There are some conditions with ethnic predominance. For example, melanoma strikes down lighter-skin people far more than darker-skinned people. The solution in New Zealand is to exclude melanoma from the stats claiming Maori disadvantage. Suddenly the “averaging” habit isn’t followed, I wonder why.

Looking at cancer: where screening is available, that is because epidemiologists believe that it is worth society’s and the individual’s effort to detect cancer early to improve life and longevity. Those who participate in screening can expect to see this benefit; those who decline, miss out.

If a particular group declines more than others and therefore does not see the benefit, does that make the health system racist?
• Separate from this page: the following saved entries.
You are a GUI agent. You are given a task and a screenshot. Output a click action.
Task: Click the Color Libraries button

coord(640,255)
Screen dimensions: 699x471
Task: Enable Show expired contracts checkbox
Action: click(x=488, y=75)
It could be an issue of access, meaning some groups are unable to participate as easily as others. That could be true for some rural poor populations. I’d expect to see some proof of that and I’d expect to see funding directed at that rural region, not to new tiers of Maori elites in Wellington.

Secondly, some lifestyle behaviors like smoking and obesity are strongly connected to cancer incidence and outcomes. As an example, gynae cancers that used to be seen predominantly in elderly women 20 years ago, now are seen in young women who almost invariably are obese. Is there an ethnic connection to obesity?

Similarly, the US CDC says smokers are 20%-40% more likely to get Type II diabetes, even greater if you’re obese, and anecdotally more likely in some ethnic groups anyway. Is there an ethnic connection to smoking?

This matters because if the issue is that Maori smoke more than other ethnicities, the current proposition condenses to “Because too many Maori smoke and get sick and die younger, we need a separate Maori healthcare system.”

If it is established that Maori have more risk of diabetes than Polynesians, certainly I’d expect to see funding for diabetes prevention and management focused on Maori. But where’s the evidence, correcting for obesity and smoking? Unless there’s a demonstrable ethnic contribution, you’d expect to see funding directed at fitness and smoking cessation campaigns, not ethnicity- unless only Maori are fat smokers?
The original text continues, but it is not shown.